An interactive job starts when you log onto the system and ends when you log off. Even the activities on head node is an interactive session. In interest of all users, it is recommended that for all interactive sessions users should logon to nodes, with help of following commands
qlogin qrsh
Once you type qlogin you get logged on to one of the nodes (e.g.: in it is compute-1-0 node)
$ qlogin Your job 236491 ("QLOGIN") has been submitted waiting for interactive job to be scheduled ... Your interactive job 236491 has been successfully scheduled. Establishing /opt/gridengine/bin/rocks-qlogin.sh session to host compute-1-0.local ... Last login: Wed Feb 1 17:37:27 2017 from bbcsrv3.local Rocks Compute Node Rocks 6.1 (Emerald Boa) Profile built 09:01 01-Nov-2016 Kickstarted 09:17 01-Nov-2016 [user@compute-1-0 ~]$
qrsh will connect to node (e.g. in this case it is compute-1-16 node)
$ qrsh [user@compute-1-16 ~]$
‘exit’ command will move you back on head node.
If resources are available, the job gets started immediately. Otherwise, the user is informed about the lack of resources and the job gets aborted. Jobs are always passed onto the available executing hosts. Records of each job’s progress through the system are kept and reported when requested (qstat). qrsh is similar to qlogin by submitting an interactive job to the queuing system. However, qrsh establishes a rsh connection with the remote host. qlogin uses the current terminal for user I/O.

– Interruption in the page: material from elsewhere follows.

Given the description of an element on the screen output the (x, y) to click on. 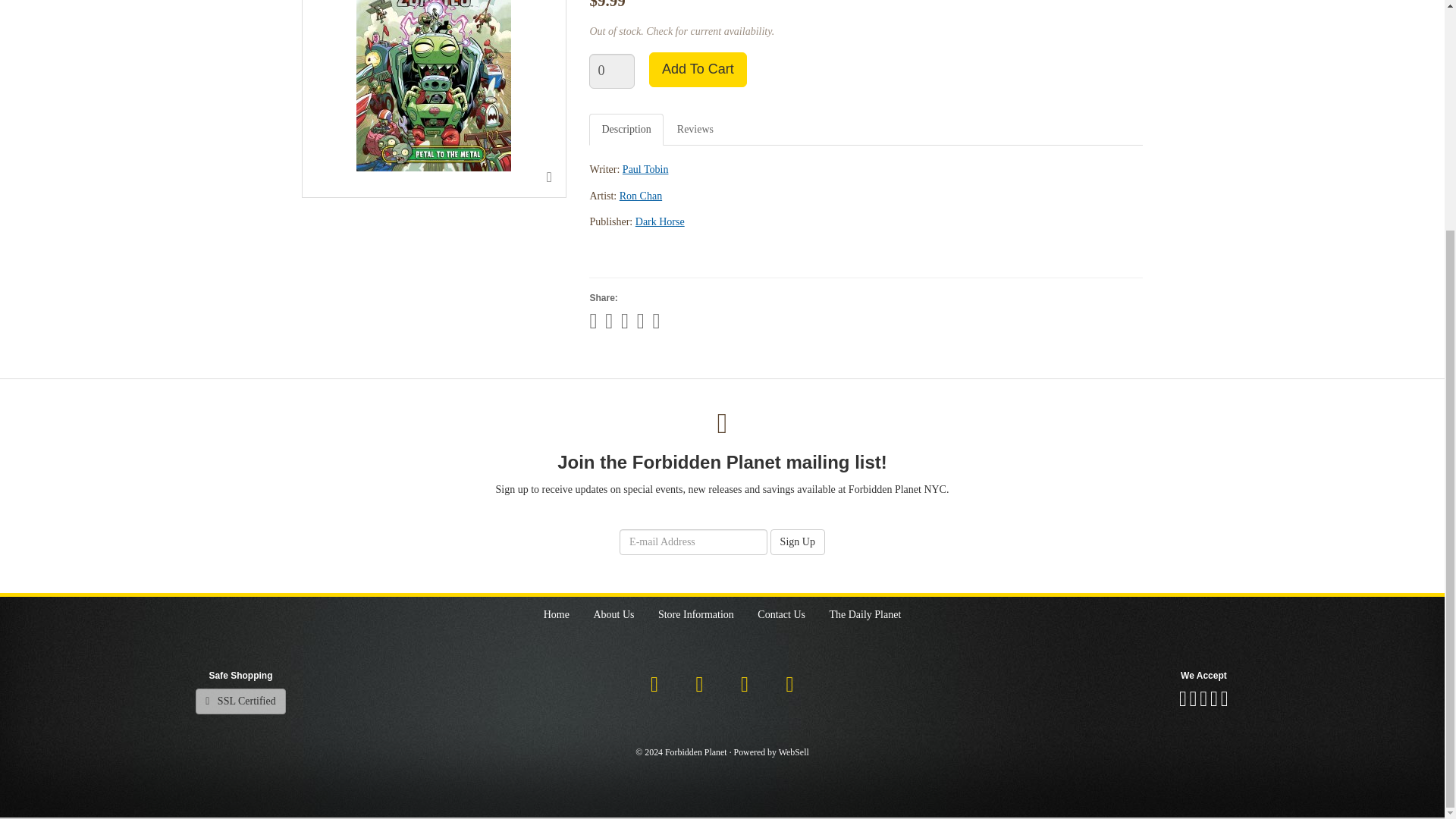
Plants Vs Zombies Petal to the Metal HC (433, 85)
0 (611, 71)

SSH directly into a specific node on the cluster
First, view the current load on the cluster with the qhost command. Then determine which nodes satisfy your computational needs (number of CPU, MEMTOT). Of those nodes, select the node that has the lowest current LOAD and MEMUSE.
After a node has been selected connect to the node with the terminal command:
ssh HOSTNAME # where HOSTNAME is the hostname of the node
For example, if the screenshot below represented the current load on the server, and a highpri queue was required, then compute-2-2 or compute-2-3 would be selected since they are both empty.

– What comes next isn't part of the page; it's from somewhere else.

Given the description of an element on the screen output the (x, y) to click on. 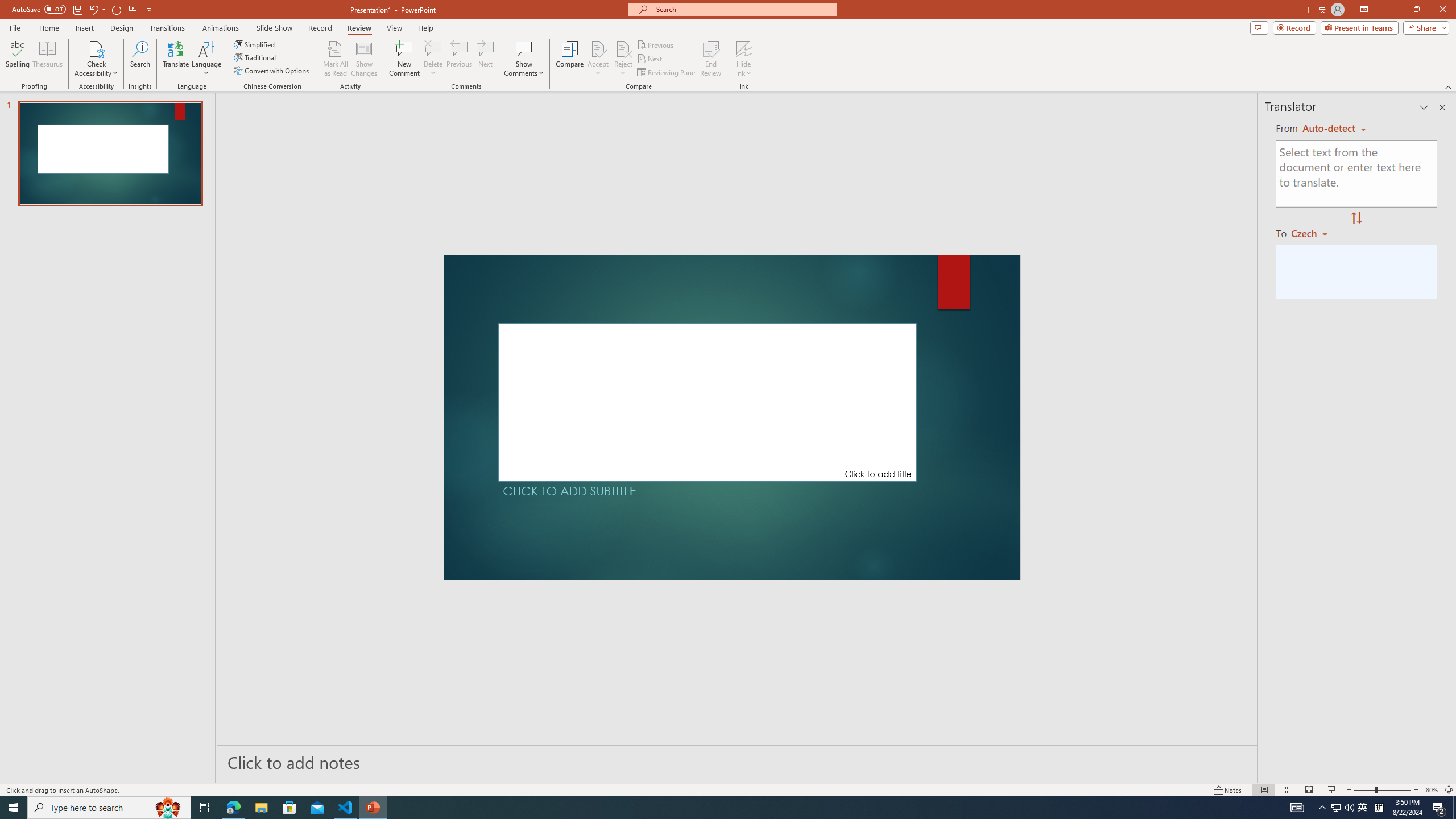
Accept (598, 58)
Convert with Options... (272, 69)
End Review (710, 58)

Batch Job A batch job requires little or no interaction between the user and the system. It consists of a predefined group of processing actions. If resources are available, job gets started immediately. Otherwise, the user is informed about the lack of resources and job gets abandoned.
A sample template of script and example scripts are at the end of this document to help you compose your own.
Some key points to consider:
Depending on the computational resource required by your software, one of the queues on the cluster has to be specified. The decision relies on the fact whether the task is CPU or memory intensive.
Software’s that creates large tmp files and hold them in RAM will often be memory intensive e.g. (k-mer estimation, transcriptome assemblies, genome assemblies etc). Other tasks are generally CPU intensive and specifying more cores will speed up the process (e.g, Bowtie, STAR, RSEM, SICKLE, TOPHAT etc).
Queue on cluster and their status:
$ qstat –g c
CLUSTER QUEUE CQLOAD USED RES AVAIL TOTAL aoACDS cdsuE -------------------------------------------------------------------------------- all.q 0.41 78 0 54 132 0 0 highmem.q 0.44 64 0 0 64 0 0 highpri.q 0.65 64 0 0 64 0 0 lowpri.q 0.65 0 0 0 64 64 0 molfind.q 0.00 0 0 36 36 0 0
Column 1: Queue Name Column 3: No. processors in use. Column 5: Processors available to use. Column 6: Total processors designated to the queue.
All queue: This is the default queue for a job submitted using qsub and when queue is not specified.
Highpri queue: This queue is not available to the general user as the nodes were purchased using funds from outside the BBC. The queue can be used to run priority jobs. Specify the use of this queue with the following option in an SGE script:
#$ -q highpri.q
The total memory available is 63 gigabytes on each compute node.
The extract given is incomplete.